Identification of six novel polymorphisms in the human corneodesmosin gene.

Psoriatic epidermis is characterised by a defective differentiation program leading to an abnormal permeability barrier and impaired desquamation. The corneodesmosin gene (CDSN) or "S" gene is a strong candidate in psoriasis susceptibility, due first to its genomic position ("S" gene, 160 kb telomeric to HLA-C) and second to its expression and function in the epidermis. Moreover, an association between CDSN and psoriasis vulgaris was recently shown in Caucasian populations. In order to pursue the CDSN polymorphism analysis, we determined the sequence of its alleles in 14 HLA-Cw6-positive individuals. A 4.6 kb genomic fragment encompassing the first exon, the unique intron and the coding sequence of the second exon was amplified from 8 psoriatic patients and 6 controls. Allelic discrimination was performed by restriction fragment length polymorphism analysis. The entire coding sequence and the intron boundaries of 27 alleles were sequenced. A total of 26 dimorphic sites were found, 23 consisting in single nucleotide polymorphisms (SNPs) and 3 in triplet modifications.

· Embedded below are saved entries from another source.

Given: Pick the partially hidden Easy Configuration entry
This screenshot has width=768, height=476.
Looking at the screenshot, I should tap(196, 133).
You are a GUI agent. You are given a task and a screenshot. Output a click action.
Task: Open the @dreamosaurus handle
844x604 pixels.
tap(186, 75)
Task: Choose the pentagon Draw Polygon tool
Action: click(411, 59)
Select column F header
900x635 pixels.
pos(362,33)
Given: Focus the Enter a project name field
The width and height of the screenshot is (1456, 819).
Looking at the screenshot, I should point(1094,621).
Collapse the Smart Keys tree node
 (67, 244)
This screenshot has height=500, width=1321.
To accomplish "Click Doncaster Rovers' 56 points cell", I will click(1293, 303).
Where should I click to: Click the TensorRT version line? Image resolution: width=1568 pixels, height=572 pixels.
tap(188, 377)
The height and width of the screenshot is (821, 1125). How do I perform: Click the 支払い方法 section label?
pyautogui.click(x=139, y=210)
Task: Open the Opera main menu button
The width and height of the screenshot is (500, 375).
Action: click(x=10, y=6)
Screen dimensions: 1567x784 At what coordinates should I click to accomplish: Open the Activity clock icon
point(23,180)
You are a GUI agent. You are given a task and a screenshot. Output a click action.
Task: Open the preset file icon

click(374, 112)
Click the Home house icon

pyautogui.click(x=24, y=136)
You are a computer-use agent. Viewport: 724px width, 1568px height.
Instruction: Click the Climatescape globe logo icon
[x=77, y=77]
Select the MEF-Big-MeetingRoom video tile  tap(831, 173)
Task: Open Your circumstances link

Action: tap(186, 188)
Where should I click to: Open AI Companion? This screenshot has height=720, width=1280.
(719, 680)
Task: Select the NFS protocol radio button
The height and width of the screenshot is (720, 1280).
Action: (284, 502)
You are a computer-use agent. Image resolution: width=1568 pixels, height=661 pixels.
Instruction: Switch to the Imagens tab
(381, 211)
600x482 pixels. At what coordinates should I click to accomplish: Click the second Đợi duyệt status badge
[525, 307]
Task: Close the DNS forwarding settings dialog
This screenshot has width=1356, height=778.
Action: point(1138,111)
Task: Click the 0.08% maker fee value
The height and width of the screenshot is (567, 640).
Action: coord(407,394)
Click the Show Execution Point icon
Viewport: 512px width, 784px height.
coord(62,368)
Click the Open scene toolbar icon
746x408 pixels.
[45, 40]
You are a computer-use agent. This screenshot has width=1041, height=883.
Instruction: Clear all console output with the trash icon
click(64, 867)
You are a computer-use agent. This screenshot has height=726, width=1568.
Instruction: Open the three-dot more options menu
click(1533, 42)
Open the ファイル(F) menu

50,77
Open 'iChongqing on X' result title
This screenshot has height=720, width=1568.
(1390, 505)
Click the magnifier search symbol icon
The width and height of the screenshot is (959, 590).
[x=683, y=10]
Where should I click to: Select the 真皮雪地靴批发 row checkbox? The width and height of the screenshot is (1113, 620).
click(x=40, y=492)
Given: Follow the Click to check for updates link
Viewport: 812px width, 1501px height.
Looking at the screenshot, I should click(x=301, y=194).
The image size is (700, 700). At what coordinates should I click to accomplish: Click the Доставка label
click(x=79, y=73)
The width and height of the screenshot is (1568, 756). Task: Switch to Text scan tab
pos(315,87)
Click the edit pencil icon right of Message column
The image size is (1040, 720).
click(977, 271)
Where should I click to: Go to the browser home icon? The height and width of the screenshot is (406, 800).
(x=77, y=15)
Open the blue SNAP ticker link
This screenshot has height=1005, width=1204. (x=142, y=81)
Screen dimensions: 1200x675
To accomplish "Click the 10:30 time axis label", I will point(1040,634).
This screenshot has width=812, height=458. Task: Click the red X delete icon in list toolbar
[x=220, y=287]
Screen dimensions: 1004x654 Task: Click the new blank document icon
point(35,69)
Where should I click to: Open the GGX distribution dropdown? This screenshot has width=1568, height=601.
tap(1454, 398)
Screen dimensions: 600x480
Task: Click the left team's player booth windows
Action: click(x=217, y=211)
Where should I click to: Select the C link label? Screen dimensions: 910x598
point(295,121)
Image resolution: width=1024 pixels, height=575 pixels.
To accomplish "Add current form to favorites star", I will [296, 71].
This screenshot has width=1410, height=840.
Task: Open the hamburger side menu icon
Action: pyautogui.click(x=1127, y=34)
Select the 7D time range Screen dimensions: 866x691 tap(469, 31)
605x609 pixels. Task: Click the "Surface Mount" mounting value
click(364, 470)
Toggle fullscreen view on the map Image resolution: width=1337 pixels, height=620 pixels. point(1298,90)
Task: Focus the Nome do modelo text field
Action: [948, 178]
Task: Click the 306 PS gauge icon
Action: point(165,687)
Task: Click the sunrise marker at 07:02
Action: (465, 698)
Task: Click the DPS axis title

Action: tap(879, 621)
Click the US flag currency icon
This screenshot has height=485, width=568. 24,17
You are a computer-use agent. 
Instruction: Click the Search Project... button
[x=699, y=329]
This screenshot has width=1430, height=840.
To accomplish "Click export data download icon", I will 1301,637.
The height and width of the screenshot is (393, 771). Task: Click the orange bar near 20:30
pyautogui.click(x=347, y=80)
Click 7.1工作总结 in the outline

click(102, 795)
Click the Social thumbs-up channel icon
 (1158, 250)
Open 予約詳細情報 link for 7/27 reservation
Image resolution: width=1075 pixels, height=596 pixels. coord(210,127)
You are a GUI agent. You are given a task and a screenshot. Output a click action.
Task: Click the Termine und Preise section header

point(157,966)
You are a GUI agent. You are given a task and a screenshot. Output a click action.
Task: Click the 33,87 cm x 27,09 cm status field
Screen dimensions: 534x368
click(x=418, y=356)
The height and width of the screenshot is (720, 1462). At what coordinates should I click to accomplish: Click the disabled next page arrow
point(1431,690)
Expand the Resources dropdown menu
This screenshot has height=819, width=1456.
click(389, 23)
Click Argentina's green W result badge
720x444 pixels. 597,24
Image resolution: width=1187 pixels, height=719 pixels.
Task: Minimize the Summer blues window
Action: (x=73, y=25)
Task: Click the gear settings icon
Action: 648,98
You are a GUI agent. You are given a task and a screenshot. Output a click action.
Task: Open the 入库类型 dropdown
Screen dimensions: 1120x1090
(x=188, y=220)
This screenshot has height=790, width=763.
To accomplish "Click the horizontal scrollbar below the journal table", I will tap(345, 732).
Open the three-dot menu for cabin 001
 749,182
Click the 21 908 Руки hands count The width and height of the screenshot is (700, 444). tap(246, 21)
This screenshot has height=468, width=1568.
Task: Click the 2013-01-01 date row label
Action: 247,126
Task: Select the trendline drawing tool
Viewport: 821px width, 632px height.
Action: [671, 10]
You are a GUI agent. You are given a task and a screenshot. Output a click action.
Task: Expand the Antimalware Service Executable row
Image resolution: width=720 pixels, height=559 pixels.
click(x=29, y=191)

Five out of the 23 SNPs have not been previously reported, and among them, one causes amino-acid exchange leading to the suppression of a potential chymotrypsin site. Among the triplet modifications, one leads to deletion of one out of five consecutive valines in the protein. The high polymorphism of the gene allowed the identification of 13 different alleles. These haplotypes will permit additional family-based studies that could provide new genetic support for the involvement of CDSN in psoriasis susceptibility. Moreover, the establishment of an extensive catalogue of CDSN alleles will allow functional analyses of the different protein isoforms.